To hear administrators and coaches talk, scheduling non-conference games is an act that requires a miracle, a team of the world’s most foremost analytics experts and a computer program so complex only five men on the planet can understand it. And they all have the same nonsensical explanations and rationalizations for why they can’t figure out how to get certain games scheduled.
“Well, you know, we need a certain amount of home revenue and we need to have a certain balance to our strength of schedule formula and...”

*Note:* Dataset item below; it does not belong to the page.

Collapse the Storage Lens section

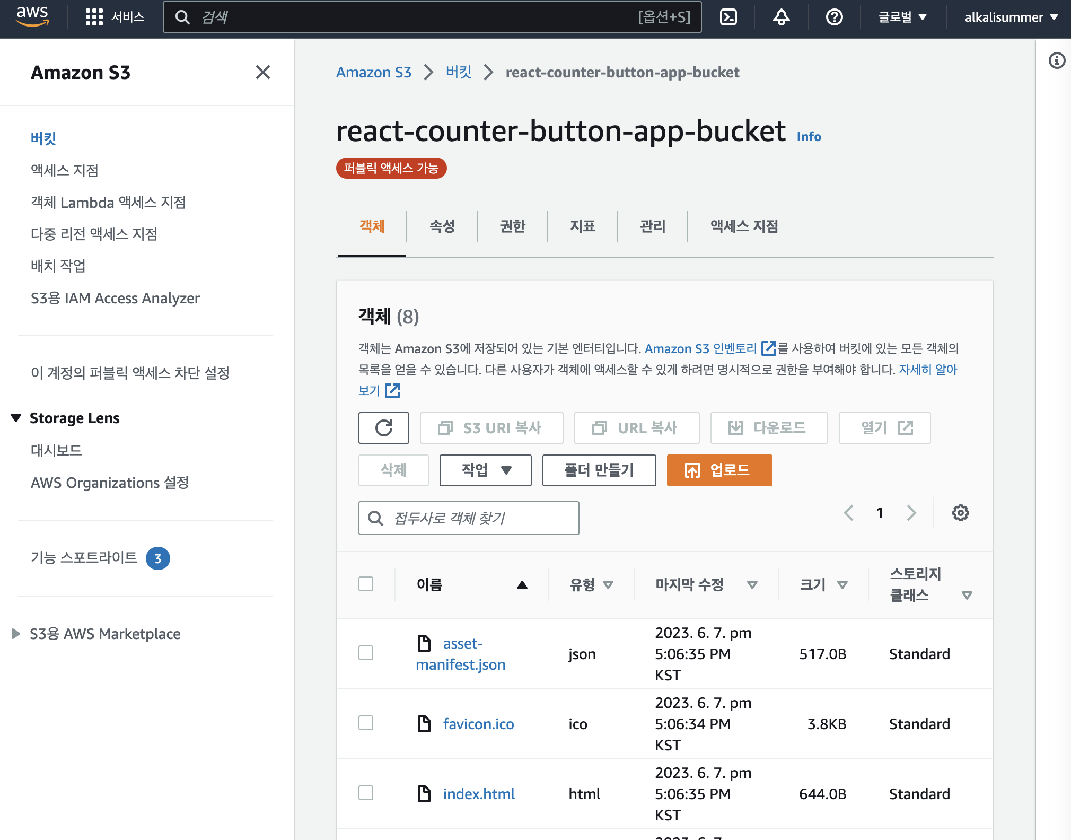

Please, stop insulting our intelligence with that nonsense. There is no discussion you can get into with an administrator or coach that makes less sense than those about non-conference scheduling. It is absolutely incredible how many ways they can twist and turn as opposed to just saying “We don’t want to play the game.”

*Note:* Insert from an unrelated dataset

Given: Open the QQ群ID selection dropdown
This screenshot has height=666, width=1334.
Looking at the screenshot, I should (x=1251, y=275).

The subject is obviously pertinent this week because Pitt and Penn State are set to play for perhaps the final time Saturday. It’s a rivalry game that is more than 100 years old and the two schools are less than three hours apart, but for some reason, the series is going to end.
I’ve already made it clear that I don’t care that it is going away and Pitt needs to get past it too. If Penn State doesn’t want to play, go find someone else to play. There are plenty of teams out there who want to play a game.
The thing is, when it comes to all of this stuff, I wish people would be more honest about it. I don’t want to hear about how tricky it is. I don’t want to hear about revenue streams and home-game considerations and all the other nonsense.
James Franklin said Tuesday it would take “creativity” from both sides to make it happen and even floated the idea of a neutral site game as being a solution. Now that makes a lot of sense, doesn’t it? Pitt vs. Penn State in Chicago at Soldier Field. Honestly, I wish Franklin would just say “We don’t want to play Pitt because we don’t need to play Pitt” and be done with it.
And I’m OK with it. I’m just tired of all of these administrators making a very simple process out to be so complex. And here is how I know I’m right: If Franklin picked up the phone and called Pat Narduzzi and said, “OK let’s agree to a long-term deal,” it would be done before dinner time and announced before breakfast the next day.
This isn’t aimed at Penn State, by the way, Pitt is guilty of the same kind of stuff. West Virginia has made it clear that it would be willing to get a long-term deal to play Pitt in both football and men’s basketball and yet Pitt always seems to have some reason why it can’t happen.
Pitt did a similar thing to Duquesne this year when the men’s basketball team decided it couldn’t squeeze the Dukes in for the annual City Game.
All of these scheduling discussions are dumb, and usually they are all very self-serving. If you don’t want to play an opponent, just say it, move on and spare us the stuff about how difficult the process is.